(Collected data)
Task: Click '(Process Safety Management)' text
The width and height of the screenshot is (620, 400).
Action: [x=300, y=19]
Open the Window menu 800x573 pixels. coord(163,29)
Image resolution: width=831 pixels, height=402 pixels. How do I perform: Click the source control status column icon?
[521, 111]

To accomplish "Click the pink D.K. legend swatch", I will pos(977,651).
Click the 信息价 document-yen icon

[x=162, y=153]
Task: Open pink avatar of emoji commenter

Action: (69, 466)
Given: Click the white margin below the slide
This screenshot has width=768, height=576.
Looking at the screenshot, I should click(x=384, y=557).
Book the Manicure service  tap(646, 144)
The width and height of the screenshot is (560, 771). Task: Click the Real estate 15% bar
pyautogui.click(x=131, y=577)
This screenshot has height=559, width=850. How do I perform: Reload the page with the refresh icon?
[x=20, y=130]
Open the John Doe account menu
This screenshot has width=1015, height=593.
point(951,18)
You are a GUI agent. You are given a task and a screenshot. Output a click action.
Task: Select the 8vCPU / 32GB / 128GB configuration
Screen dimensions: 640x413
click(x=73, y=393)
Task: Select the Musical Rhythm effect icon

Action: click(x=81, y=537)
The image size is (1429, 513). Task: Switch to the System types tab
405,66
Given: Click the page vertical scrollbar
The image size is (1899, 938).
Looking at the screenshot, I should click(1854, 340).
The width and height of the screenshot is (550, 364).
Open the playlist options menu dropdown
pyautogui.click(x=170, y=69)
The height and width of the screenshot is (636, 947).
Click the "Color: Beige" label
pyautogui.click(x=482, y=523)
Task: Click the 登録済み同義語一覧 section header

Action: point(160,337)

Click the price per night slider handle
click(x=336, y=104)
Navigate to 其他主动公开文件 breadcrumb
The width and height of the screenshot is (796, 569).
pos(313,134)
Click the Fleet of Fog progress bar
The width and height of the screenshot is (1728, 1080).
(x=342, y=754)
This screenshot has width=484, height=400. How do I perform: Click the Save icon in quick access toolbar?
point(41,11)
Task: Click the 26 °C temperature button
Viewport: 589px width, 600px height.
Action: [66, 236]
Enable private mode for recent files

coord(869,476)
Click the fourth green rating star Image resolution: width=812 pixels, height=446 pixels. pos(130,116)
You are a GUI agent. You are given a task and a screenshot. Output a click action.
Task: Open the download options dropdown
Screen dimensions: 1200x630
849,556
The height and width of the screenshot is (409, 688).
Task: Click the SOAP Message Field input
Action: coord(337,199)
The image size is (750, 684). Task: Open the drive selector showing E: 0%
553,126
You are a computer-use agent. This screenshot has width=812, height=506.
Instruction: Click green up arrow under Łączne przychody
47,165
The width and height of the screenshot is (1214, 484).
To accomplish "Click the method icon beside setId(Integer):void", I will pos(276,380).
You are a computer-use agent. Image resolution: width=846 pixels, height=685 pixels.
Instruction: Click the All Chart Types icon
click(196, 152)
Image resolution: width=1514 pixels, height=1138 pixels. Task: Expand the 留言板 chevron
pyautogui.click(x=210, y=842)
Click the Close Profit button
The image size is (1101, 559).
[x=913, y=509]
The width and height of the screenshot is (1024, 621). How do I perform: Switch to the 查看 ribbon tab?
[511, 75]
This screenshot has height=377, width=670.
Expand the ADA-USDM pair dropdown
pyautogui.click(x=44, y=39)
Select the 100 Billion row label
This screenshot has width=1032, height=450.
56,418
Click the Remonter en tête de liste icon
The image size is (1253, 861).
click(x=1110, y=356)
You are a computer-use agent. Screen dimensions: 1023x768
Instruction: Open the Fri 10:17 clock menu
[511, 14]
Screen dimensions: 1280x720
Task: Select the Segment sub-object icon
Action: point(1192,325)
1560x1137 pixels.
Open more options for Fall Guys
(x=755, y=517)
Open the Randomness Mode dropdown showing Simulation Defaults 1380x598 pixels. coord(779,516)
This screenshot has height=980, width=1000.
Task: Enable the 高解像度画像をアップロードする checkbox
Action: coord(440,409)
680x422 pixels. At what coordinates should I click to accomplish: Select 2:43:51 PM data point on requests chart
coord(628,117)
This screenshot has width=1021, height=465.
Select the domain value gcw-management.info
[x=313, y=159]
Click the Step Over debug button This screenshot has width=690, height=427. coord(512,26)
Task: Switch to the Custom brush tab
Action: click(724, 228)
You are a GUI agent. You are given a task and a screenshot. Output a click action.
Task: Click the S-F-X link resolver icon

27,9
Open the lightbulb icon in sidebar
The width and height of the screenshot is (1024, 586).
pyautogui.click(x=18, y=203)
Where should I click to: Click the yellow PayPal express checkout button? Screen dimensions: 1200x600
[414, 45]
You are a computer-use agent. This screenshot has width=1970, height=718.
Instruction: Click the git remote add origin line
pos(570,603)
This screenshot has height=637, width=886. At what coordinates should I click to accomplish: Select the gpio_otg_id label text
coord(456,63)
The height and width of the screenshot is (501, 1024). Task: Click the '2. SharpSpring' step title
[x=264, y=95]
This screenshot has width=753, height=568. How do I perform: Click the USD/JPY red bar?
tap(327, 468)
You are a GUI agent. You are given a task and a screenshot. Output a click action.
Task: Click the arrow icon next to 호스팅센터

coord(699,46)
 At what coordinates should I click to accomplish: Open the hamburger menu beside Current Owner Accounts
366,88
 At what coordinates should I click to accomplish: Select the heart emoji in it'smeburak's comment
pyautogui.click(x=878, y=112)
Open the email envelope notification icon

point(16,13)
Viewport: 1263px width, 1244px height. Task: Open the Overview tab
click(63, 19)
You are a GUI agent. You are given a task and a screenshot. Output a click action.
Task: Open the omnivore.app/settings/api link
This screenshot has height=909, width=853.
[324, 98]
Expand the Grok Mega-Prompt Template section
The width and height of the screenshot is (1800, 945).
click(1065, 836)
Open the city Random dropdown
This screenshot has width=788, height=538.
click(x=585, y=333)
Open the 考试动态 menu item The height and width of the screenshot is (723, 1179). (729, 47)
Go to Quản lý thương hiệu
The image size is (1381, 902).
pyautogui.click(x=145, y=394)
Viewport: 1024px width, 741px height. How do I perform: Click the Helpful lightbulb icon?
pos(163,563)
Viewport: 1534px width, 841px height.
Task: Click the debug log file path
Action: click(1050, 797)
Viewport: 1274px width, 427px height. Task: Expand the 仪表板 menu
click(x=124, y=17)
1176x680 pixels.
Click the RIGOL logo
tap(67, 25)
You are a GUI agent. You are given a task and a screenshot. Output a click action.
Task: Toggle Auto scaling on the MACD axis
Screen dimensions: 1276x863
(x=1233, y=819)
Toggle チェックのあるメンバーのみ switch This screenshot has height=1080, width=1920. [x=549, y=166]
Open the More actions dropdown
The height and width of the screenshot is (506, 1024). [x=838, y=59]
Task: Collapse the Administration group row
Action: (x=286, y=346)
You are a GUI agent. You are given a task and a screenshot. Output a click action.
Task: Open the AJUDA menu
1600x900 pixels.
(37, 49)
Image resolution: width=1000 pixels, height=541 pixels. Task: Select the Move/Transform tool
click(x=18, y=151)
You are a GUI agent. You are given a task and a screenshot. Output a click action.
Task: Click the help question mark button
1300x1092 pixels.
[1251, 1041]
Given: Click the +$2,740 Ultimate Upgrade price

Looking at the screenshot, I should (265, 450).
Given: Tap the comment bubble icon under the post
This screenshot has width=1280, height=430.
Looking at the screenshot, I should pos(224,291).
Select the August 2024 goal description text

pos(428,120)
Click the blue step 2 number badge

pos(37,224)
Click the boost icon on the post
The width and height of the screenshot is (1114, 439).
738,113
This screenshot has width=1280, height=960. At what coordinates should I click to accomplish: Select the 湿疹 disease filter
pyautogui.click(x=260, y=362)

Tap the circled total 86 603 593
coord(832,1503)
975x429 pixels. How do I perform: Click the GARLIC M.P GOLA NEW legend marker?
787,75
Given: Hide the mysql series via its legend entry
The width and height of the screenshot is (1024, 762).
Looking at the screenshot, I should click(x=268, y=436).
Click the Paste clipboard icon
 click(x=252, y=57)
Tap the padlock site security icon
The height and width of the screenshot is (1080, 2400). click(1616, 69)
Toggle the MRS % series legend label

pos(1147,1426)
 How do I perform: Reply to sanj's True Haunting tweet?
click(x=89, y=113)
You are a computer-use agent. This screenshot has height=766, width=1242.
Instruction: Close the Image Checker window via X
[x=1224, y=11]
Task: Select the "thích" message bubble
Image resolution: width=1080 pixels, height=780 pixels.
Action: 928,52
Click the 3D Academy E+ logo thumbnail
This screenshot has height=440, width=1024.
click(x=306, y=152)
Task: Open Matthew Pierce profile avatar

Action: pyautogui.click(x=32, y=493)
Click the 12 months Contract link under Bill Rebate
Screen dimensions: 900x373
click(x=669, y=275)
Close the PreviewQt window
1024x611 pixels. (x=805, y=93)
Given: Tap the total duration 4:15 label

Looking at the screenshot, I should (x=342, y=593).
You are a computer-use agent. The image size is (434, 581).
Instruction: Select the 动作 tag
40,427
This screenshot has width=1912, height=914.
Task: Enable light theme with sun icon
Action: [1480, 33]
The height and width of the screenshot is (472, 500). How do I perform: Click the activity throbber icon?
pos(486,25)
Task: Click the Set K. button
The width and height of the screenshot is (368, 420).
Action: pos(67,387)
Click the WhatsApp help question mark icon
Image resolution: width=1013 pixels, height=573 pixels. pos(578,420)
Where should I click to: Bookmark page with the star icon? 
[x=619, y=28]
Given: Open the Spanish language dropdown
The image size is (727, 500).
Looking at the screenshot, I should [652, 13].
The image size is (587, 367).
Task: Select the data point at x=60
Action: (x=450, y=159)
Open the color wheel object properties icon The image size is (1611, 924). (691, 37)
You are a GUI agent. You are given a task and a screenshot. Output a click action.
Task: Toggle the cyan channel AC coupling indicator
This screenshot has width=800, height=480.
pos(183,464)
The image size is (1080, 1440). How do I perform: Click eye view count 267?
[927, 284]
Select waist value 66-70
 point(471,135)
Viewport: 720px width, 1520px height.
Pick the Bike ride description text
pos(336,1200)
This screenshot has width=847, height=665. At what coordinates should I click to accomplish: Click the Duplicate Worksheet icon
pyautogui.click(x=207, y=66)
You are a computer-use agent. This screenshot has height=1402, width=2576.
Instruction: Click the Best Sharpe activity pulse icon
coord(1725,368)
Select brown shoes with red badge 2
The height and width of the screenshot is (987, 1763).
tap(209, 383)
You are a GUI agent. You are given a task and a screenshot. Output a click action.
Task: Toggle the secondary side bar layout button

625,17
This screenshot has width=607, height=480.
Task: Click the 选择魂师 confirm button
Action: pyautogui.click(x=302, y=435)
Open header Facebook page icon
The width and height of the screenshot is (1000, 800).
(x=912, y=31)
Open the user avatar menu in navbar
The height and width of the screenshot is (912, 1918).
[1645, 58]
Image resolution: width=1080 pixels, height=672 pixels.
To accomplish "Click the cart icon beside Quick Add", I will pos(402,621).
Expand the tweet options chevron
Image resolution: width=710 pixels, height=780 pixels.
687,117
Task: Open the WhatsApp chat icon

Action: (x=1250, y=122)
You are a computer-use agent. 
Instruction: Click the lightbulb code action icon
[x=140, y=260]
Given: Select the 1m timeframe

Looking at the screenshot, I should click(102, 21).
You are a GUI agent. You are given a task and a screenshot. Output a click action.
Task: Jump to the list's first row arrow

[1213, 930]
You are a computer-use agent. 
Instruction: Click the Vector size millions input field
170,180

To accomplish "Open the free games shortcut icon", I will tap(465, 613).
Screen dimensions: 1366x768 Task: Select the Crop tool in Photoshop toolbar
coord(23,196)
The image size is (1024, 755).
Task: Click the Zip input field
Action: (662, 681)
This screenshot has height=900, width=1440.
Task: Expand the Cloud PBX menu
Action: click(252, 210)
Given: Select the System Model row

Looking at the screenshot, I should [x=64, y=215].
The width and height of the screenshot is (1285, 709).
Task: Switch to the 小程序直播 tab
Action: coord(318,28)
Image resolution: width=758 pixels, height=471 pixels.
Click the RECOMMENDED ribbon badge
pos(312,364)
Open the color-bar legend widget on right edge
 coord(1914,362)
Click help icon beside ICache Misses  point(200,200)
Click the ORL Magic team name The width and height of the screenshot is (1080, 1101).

» INSTRUCTIONS TO FOLLOW
Among the lines above, find those carrying the word "post" and copy them out.

» ANSWER SECTION
Given: Tap the comment bubble icon under the post
Click the boost icon on the post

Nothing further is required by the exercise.